:: Teks yang Ditampilkan ::

Jumat, 08 Juni 2012

My Umroh Jouney: Madinah Al Munawaroh (2)

Melanjutkan cerita perjalanan umroh dari entri sebelumnya......

Interior dalam Masjid Nabawi
Dihari kedua, tadinya kami berencana untuk bangun dini hari untuk sholat tahajud di masjid nabawi. Awalnya, saya yang baru beristirahat sekitar jam 12 malam waktu arab langsung ragu apakah saya bisa bangun untuk sholat tahajud. Soalnya rasa badan ini masih lelah dan mengantuk sangat, tapi  kata ibu saya, sudah jauh2 ke arab masa malah tidur, kan niatnya emang ibadah, bukan tidur. Saya pikir okelah, tapi saya tidak yakin nih pada bisa bangun nanti, secara saya melihat tidak ada satu pun dari kami, baik saya, kakak, maupun ibu, yang menyalakan alarm untuk membangunkan kami. Tapi berhubung saya sudah lelah sangat, saya cuek saja dan tidur. Jam 12 malam saya tidur.


Baru terasa seperti sebentar saja, saya merasa ada kegaduhan di kamar. Rupanya anggota kamar sudah pada bangun, namun sayang waktu sudah menunjukkan pukul 3. Semua dari kami ingin mandi, karena tidak ada satupun dari kami yang mandi tadi malam, hehe. Alhasil, mandipun jadi mengantre. Kami semua baru selesai mandi dan siap2 pukul 4 pagi, dan 15 menit kemudian adzan telah dikumandangkan.

:::

Soal untuk Diselesaikan
**a)** Dalam catatan perjalanan umroh, pukul berapa waktu yang ditunjukkan ketika penulis mendapati anggota kamar sudah bangun?
**b)** Tuliskan kembali secara lebih ringkas paragraf dalam catatan perjalanan umroh yang diawali dengan "Baru terasa seperti sebentar saja", dengan mempertahankan fakta-fakta utamanya.
**c)** Lanjutkan catatan perjalanan umroh tersebut, dimulai setelah kalimat terakhir yang ditampilkan.
Data yang tercantum sesudah catatan perjalanan umroh ini merupakan bahan tersendiri.

:: Baris Data ::

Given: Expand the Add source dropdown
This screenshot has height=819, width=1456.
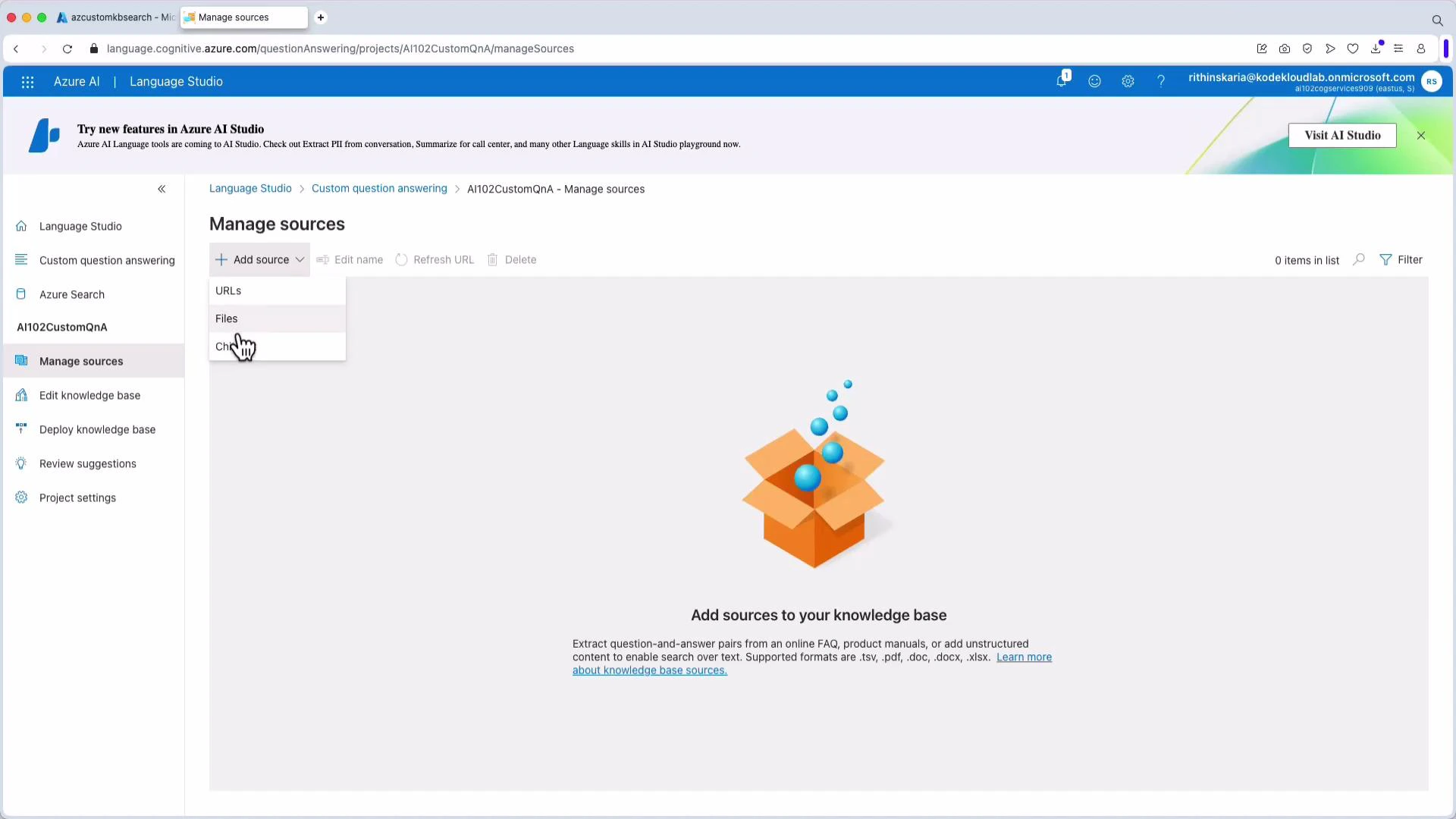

:::

Jawaban Secara Berurutan
**a)** Pukul 3.

**b)** Anggota kamar sudah bangun ketika waktu menunjukkan pukul 3. Karena tidak seorang pun mandi pada malam sebelumnya, semua ingin mandi sehingga harus mengantre. Mereka selesai mandi dan bersiap pada pukul 4 pagi, lalu 15 menit kemudian adzan dikumandangkan.

**c)**
Saat menuju masjid nabawi, saya melihat sudah banyak sekali orang yang melangkahkan diri menuju ke masjid nabawi. Subhanallah sekali ya, coba masyarakat muslim di Indonesia juga begini, walau masih pagi buta, semangat ke masjid sungguh mengagumkan. Yang saya rasakan ketika dini hari ke masjid adalah, ternyata suhu musim panas di madinah antara siang hari dan malam hari tak jauh berbeda ya. Malah saya merasa suhu malam hari lebih panas ketimbang suhu siang hari, saya yang salah merasa atau apa ya, hehehe.

Ketika sampai di nabawi, tempat2 shaf wanita bagian depan telah penuh terisi, alhasil kami, yaitu ibu, saya, kakak, nenek, dan adek nenek atau dari sini dan seterusnya kita sebut eyang ani, memutuskan mengambil tempat di pintu perbatasan antara shaf wanita yang bebas anak2, dan shaf wanita yang membawa anak2. Kamipun melakukan sholat wajib pertama kami.



Masjid Nabawi sangatlah indah kawan, arsitekturnya denger2 sih dari Prancis. Gayanya khas timur tengah, dengan kaligrafi detail yang begitu indah, namun dengan kesan yang modern. Pintu-pintunya merupakan emas asli, yang diukir indah, dengan hiasan kaligrafi yang meliuk anggun. Langit-langitnya tinggi, sehingga terkesan sejuk. Di langit2nya, terdapat banyak kubah-kubah kecil yang bertahtakan kaligrafi. Di setiap kubahnya terdapat tulisan Allah. Di langit-langit juga terdapat beberapa kubah yang berukuran lebih besar yang bisa bergeser membuka, sehingga terlihat pemandangan langit luar.

Mejeng di depan pintu Masjid yang sebagiannya terbuat dari emas murni :))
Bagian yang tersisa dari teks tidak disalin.